Si l'on revient justement à la clientèle étrangère, qui a pu faire défaut durant ces deux années de crise : quel aura été l'impact pour une ville comme Lyon, doit-on s'attendre à ce que cette clientèle réduise nécessairement ?

Lyon compte en moyenne 25% de touristes étrangers avec, à l'intérieur, environ une moitié de visiteurs européens (italiens, espagnols, belges, suisses, hollandais) et le reste provenant de pays plus lointains, et notamment des Etats-Unis et du Canada.

La compagnie Air Canada a d'ailleurs réouvert sa ligne Lyon-Montréal début décembre et c'est un marché que nous allons travailler dès l'an prochain. Il s'agit d'une typologie de touristes qui viennent pour une durée importante, et qui sont assez friands d'une ville comme Lyon, notamment de son art et de sa gastronomie, et à la recherche d'expériences qualitatives en matière de séjours.

Je pense que le tourisme étranger reviendra dans les mêmes proportions qu'avant cette crise : nous espérons même séduire davantage avec une offre plus responsable, avec des hôtels labellisés... C'est le sens et la direction que prennent notre métier.

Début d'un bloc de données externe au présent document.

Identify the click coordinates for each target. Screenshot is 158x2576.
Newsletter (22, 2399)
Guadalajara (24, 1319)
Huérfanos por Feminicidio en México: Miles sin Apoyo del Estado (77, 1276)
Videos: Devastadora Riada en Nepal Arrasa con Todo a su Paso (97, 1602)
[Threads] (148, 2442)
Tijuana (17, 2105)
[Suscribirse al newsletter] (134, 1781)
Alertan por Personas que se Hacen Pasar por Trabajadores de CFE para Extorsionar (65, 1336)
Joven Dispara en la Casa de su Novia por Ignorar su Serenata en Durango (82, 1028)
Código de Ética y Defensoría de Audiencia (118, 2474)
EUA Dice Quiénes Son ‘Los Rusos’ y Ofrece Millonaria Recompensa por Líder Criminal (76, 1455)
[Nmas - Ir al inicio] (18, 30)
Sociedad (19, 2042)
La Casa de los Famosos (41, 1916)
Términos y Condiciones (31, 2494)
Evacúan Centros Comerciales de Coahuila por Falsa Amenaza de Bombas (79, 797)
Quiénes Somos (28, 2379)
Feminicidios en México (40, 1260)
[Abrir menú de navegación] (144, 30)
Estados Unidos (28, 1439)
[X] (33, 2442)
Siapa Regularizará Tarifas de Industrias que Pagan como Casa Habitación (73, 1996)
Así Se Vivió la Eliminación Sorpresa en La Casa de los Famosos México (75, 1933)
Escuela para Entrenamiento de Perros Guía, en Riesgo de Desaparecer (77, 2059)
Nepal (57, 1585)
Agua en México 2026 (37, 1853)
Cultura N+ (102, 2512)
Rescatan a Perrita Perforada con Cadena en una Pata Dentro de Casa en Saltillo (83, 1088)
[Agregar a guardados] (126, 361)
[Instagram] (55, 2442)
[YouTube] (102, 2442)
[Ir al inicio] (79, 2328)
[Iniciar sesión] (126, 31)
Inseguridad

Par exemple, notre participation au classement GDS-Index a été enclenchée car nous avions reçu des demandes, émanant d'organisateurs de congrès, qui souhaitaient eux aussi mettre en place des manifestations dans un cadre plus responsable.

Durant cette crise, le tourisme urbain a été fortement chahuté et fait craindre qu'il ne collerait plus avec les aspirations vers les grands espaces. Que peut-on dire aujourd'hui ? Finalement, ce tourisme n'est pas mort mais devra forcément se réinventer d'une manière différente ?

Je crois que la tourisme urbain, et notamment la ville, a toujours quelque chose à apporter. Il faut mettre en avant désormais les expériences, les acteurs qui jouent le jeu des circuits courts, de la transition énergétique, etc... Pour moi, le tourisme urbain de demain devra être un tourisme qui profite aussi aux habitants.

Le visitorat local est d'ailleurs très important pour certaines structures comme les musées, dont il représente encore 75% de la clientèle. Ensuite, il faut pouvoir développer une offre, comme le fait Lyon, axée sur les modes de déplacement doux. Nous avons les outils pour le faire, car nous nous trouvons au coeur d'un réseau ferroviaire important.

Nous sommes donc toujours dans une ville qui a de vraies promesses à tenir, et dont la gastronomie continue d'évoluer, en proposant une offre large allant des foodcourts aux chefs étoilés. Les congrès et les événements comme les Nuits sonores ou de Fourvière reviennent. Je crois que l'envie que peuvent avoir certains publics de découvrir le patrimoine, mais aussi la gastronomie, sont toujours valables aujourd'hui.